* [TEXTE FOURNI]
::::::

Ces mots désignent un gîte pour les bestiaux généralement situé en montagne. Parfois simple parc entouré d’une barrière de bois ou d’un mur de pierres sèches, il est le plus souvent couvert, incluant l’abri du berger : c’est alors une plus ou moins grande bergerie.
C’est le latin jacere, « être étendu », à l’origine de « gésir », « gisant » et « gîte » en français, qui a particulièrement prospéré en occitan, où le verbe jaçar, « gîter » a donné la forme féminine jaça (francisé en jasse) ou masculine jaç (français jas) pour désigner la place où l’on se couche et, par extension, le gîte et la bergerie. Jasse et jas ont désigné plus spécialement la bergerie construite à l’écart des fermes et hameaux, où l’on enfermait les troupeaux pour la nuit. Selon certains auteurs, le masculin aurait été appliqué plus précisément aux petites bergeries de montagne, utilisées de juin à octobre, le féminin étant plutôt réservé à la grande bergerie.
Ces noms ont fourni de nombreux toponymes des Pyrénées aux Alpes en passant par le Massif Central, en très grande majorité des noms de hameaux, écarts ou lieux-dits et très peu de noms de communes (puisque le jas était construit à l’écart du village existant, voire en montagne et alors non utilisé en permanence). Même si ces noms peuvent encore être vivants dans certains parlers locaux, le tourisme les a fait renaitre ailleurs, notamment en haute Provence, pour des gîtes ruraux ou des chambres d’hôte.
Comme souvent quand les toponymes sont très nombreux, je ne m’intéresserai qu’à ceux désignant des lieux habités.
Jas
Plusieurs communes portent un nom dérivé de jas, ce qui implique qu’un habitat conséquent, devenu hameau puis village ou ville, s’est bâti autour de la bergerie initiale.
C’est le cas avec certitude de Jas (Jaas en 1090) et de Jax, toutes deux en Haute-Loire.
La grande majorité des spécialistes s’accordent aujourd’hui pour voir dans le nom d’Ajaccio (Corse-du-Sud), attesté sous la forme adjectivale Adiacensis en 601, un latin tardif *ad-jacium, « gîte d’un animal ; parc d’animaux ». Ce nom est transcrit Adiazzo sur des cartes italiennes des XVIIè et XVIIIè siècles mais La Hiace sur une carte française de 1719, graphie plus proche de la prononciation corse malgré la mécoupure. La graphie Ajaccio ne s’imposera qu’au cours du XVIIè siècle.

::::::

* [EXTRAITS DES ITEMS]
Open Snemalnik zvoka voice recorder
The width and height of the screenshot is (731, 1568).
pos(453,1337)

::::::

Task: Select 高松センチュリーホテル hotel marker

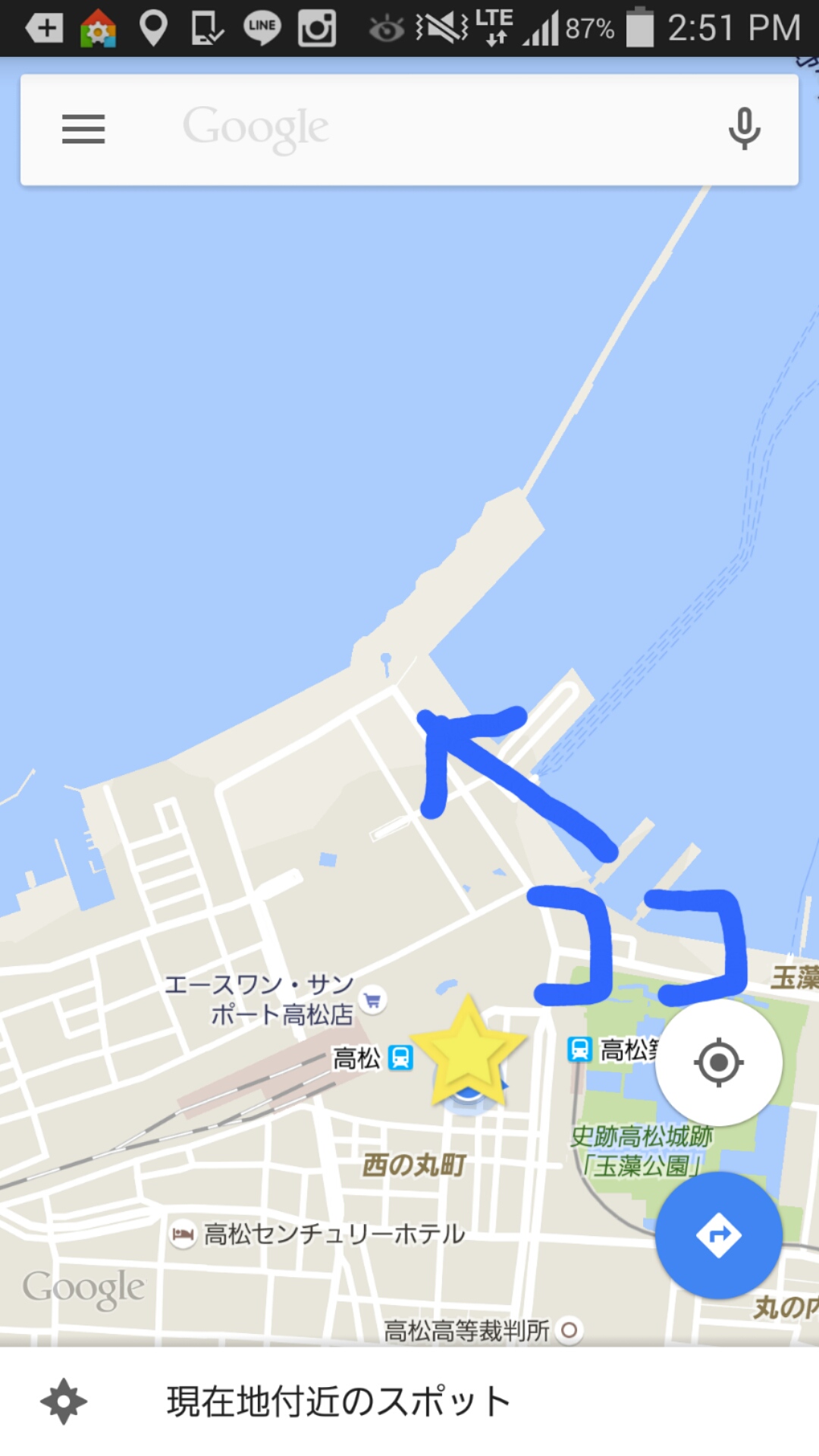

::::::

* [CONSIGNES DE TRAVAIL]
(a) D'après le texte fourni, de quel verbe latin sont issus les mots jas et jasse ?
(b) Indiquez si chacune des affirmations suivantes concorde avec le texte fourni : (i) Jas et Jax se trouvent toutes deux en Haute-Loire ; (ii) les toponymes tirés de ces noms désignent surtout des communes ; (iii) le tourisme a fait renaître ces noms en haute Provence.
(c) Renvoyez tel quel le passage du texte fourni situé entre « Comme souvent quand » et « deux en Haute-Loire. », bornes comprises.

* [RÉPONSES CI-DESSOUS]
(a) Ils sont issus du latin jacere, « être étendu ».

(b)
(i) Oui : « C’est le cas avec certitude de Jas (Jaas en 1090) et de Jax, toutes deux en Haute-Loire. »
(ii) Non : « en très grande majorité des noms de hameaux, écarts ou lieux-dits et très peu de noms de communes »
(iii) Oui : « le tourisme les a fait renaitre ailleurs, notamment en haute Provence »

(c)
Comme souvent quand les toponymes sont très nombreux, je ne m’intéresserai qu’à ceux désignant des lieux habités.
Jas
Plusieurs communes portent un nom dérivé de jas, ce qui implique qu’un habitat conséquent, devenu hameau puis village ou ville, s’est bâti autour de la bergerie initiale.
C’est le cas avec certitude de Jas (Jaas en 1090) et de Jax, toutes deux en Haute-Loire.